Task goal: Exactly reproduce the lines from the one holding "The width and height of the screenshot is (2048, 1080)." through the final line of the listing below, with both ends included and nothing else.

Information provided:
[Start of section]
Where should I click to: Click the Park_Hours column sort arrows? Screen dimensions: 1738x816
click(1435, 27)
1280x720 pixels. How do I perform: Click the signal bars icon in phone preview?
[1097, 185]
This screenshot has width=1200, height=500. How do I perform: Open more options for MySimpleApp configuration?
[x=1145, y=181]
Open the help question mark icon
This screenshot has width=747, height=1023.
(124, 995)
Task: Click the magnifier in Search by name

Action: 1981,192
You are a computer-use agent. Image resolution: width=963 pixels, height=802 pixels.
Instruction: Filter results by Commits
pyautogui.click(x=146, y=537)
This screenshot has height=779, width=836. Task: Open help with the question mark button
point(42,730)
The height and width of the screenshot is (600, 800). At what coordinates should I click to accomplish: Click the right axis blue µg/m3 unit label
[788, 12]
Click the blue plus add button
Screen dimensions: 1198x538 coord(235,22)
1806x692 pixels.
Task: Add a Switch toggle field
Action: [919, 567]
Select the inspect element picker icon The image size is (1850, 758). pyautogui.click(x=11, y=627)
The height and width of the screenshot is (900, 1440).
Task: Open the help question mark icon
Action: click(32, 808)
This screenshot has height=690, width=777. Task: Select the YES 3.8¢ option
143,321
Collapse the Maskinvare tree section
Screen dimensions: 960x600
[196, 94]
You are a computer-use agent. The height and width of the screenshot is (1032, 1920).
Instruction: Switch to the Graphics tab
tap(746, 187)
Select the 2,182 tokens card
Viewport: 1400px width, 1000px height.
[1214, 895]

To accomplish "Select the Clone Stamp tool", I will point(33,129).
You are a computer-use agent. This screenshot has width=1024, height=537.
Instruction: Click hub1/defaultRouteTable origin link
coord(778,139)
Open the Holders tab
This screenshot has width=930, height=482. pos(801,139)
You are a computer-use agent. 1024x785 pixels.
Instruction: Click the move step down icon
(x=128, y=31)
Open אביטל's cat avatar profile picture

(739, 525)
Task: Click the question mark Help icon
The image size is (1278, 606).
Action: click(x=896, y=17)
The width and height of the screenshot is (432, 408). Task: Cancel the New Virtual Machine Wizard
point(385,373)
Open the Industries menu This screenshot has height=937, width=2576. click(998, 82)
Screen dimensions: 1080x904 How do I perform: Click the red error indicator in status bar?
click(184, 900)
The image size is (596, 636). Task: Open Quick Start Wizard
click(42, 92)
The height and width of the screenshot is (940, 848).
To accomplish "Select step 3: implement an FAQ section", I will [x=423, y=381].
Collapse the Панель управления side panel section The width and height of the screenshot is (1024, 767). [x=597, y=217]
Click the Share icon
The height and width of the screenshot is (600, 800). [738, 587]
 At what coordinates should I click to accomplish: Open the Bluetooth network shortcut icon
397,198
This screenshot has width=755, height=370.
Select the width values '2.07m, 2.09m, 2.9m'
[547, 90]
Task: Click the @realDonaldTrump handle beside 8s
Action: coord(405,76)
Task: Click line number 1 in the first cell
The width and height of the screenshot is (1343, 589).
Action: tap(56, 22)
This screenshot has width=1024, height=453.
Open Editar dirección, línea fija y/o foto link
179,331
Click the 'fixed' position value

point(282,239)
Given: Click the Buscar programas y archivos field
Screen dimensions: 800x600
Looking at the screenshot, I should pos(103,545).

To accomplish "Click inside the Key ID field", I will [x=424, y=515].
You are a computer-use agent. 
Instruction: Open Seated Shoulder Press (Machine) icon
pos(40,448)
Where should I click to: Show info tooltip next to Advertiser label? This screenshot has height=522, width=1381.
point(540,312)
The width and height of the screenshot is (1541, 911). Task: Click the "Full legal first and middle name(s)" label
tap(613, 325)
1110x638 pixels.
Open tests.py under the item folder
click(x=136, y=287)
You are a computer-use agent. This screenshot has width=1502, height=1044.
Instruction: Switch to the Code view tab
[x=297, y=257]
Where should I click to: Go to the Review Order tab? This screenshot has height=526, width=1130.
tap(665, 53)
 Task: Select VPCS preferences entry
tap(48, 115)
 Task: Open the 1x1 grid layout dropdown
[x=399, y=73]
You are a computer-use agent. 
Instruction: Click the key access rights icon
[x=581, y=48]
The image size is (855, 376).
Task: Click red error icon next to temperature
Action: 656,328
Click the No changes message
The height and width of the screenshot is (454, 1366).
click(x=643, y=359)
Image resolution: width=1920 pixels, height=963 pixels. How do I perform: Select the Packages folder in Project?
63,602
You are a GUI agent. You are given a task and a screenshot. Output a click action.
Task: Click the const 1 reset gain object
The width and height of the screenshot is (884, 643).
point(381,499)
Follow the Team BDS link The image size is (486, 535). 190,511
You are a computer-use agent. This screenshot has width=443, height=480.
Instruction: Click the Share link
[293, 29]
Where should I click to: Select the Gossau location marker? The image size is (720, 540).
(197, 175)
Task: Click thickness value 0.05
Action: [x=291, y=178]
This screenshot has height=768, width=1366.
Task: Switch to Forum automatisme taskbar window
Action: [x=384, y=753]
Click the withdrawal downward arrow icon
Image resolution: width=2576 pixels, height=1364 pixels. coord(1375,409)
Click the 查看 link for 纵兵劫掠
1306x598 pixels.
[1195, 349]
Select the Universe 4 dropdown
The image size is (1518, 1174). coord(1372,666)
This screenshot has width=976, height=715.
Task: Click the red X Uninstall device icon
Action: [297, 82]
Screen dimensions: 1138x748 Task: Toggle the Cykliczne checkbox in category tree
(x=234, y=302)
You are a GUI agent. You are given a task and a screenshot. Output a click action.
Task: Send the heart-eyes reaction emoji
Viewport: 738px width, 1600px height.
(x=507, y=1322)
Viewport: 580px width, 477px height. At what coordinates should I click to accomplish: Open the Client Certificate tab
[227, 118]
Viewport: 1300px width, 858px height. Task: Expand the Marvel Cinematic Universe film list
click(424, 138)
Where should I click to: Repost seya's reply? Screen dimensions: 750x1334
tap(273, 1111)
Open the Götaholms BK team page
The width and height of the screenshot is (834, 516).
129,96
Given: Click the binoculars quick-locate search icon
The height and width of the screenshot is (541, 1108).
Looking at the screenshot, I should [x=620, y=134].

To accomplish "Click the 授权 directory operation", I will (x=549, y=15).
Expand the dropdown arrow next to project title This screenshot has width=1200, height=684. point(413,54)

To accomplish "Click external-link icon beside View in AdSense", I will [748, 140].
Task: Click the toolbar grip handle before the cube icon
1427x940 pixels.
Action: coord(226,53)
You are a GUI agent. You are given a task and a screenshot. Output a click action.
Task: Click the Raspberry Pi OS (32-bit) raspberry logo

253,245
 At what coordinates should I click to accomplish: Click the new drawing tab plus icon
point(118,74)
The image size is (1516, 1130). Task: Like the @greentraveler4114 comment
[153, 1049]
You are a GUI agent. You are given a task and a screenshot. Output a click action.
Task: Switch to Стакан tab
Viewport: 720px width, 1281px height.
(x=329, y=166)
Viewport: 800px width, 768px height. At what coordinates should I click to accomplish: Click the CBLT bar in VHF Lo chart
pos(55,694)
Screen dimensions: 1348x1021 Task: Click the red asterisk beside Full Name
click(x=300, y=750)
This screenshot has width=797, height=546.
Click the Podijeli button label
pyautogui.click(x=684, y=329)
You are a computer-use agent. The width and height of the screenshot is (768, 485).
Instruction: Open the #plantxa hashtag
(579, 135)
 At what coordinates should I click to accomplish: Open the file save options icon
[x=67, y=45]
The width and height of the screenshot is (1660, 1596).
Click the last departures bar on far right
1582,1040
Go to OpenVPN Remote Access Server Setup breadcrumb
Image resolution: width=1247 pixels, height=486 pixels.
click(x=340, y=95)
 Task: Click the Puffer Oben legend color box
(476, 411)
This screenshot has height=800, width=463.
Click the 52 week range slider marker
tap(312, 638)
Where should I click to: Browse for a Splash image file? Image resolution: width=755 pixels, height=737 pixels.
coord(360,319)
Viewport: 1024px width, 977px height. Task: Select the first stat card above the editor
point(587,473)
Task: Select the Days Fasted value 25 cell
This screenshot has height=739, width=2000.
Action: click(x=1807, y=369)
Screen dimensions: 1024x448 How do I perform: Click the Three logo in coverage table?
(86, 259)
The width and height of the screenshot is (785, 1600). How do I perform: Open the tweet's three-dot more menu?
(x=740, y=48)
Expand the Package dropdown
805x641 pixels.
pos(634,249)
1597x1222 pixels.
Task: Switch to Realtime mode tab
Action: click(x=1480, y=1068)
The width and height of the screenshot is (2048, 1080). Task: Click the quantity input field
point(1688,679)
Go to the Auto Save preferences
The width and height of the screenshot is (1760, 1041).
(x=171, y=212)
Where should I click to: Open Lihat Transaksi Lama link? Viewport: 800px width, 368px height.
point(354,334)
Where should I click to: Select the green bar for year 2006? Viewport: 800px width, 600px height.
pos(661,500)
[End of section]
Result:
The width and height of the screenshot is (2048, 1080). Task: Click the quantity input field
point(1688,679)
Go to the Auto Save preferences
The width and height of the screenshot is (1760, 1041).
(x=171, y=212)
Where should I click to: Open Lihat Transaksi Lama link? Viewport: 800px width, 368px height.
point(354,334)
Where should I click to: Select the green bar for year 2006? Viewport: 800px width, 600px height.
pos(661,500)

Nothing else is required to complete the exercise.